Aides européennes : les sucriers se sucrent

5 mai 2009

À quelques semaines des Européennes, l’information fera du bruit. Ceux qui répètent que l’Europe aide La Réunion devront préciser qu’elle soutient certains et pas n’importe qui.
Par le biais de la Politique Agricole Commune, (PAC), Bruxelles attribue chaque année des subventions aux agriculteurs. Un règlement oblige désormais chaque État à publier, à la fin du mois d’avril, la liste nominative des bénéficiaires et les montants perçus. On connaît donc la répartition des 8 milliards d’euros que touche la France.
La liste française pour la période septembre 2007-septembre 2008 est éditée par le Ministère de l’Agriculture. L’accessibilité aux informations n’est pas très aisée.
On retient que sur les 24 sociétés ayant touché des sommes supérieures à 5 millions d’euros, n’y figure aucun agriculteur. Les grosses sociétés industrielles de l’agro-alimentaire touchent le pactole. Le numéro un est le volailler Doux suivi par des sucriers tels Saint-Louis Sucre. Mais aussi Tereos, numéro deux européen du sucre (26,27 millions d’euros) qui a des intérêts dans l’île, et la Sucrière de La Réunion qui a touché 25,6 millions. D’une manière générale, les usiniers des DOM se retrouvent dans le peloton de tête, puisqu’on y recense aussi une société guadeloupéenne.
En 2006, sous la pression de l’OMC, Bruxelles engagea une profonde réforme de son organisation du marché du sucre : baisse progressive du prix du sucre de 36% sur 4 campagnes ; réorganisation du système de quotas et réforme du régime d’aides. Arguant d’énormes difficultés, les industriels domiens s’étaient battus pour obtenir le maintien, sinon le renforcement de leurs subventions. On peut aujourd’hui apprécier les résultats de cette bataille. Il y a tout lieu de penser que les 25,6 millions de la Sucrière de La Réunion est sa quote-part des 36,648 millions d’aide forfaitaire d’adaptation que verse Bruxelles aux industriels domiens. Certes, la Sucrière reverse avec l’autre usinier de l’île aux planteurs des subventions (1 million de prime de soutien, aide complémentaire à la replantation sur 3 campagnes), mais ce qu’elle reçoit de l’Europe est tout bénéfice et équivaut pratiquement aux aides versées aux planteurs dont le montant total s’élevait à 34,4 millions en 2003 !
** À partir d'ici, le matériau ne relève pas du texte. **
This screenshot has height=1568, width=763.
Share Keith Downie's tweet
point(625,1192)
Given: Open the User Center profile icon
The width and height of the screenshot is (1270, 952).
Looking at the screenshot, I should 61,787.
Or, à partir de 2010, les industriels vont percevoir de nouvelles aides de l’Etat : 7,46 millions d’aide forfaitaire à l’adaptation et, pour l’ensemble des DOM, 24 millions de soutien logistique, alors que, dans le même temps, la subvention de l’Europe devrait augmenter.
Tout cela se passe dans un contexte où les usiniers réunionnais paient aux planteurs un prix de la canne en diminution, alors qu’à la différence de leurs homologues métropolitains, ils ne sont pas astreints à mettre en œuvre un plan de restructuration du fait des restrictions de production résultant de la réforme.
La revendication d’une totale mise à plat du financement de la filière telle qu’elle était posée en 2006 reste d’actualité. Ce, d’autant plus que Bruxelles amorce une réforme de la PAC qui sera précisée après l’élection de juin avec l’arrivée d’une nouvelle assemblée de parlementaires et d’une nouvelle commission européenne.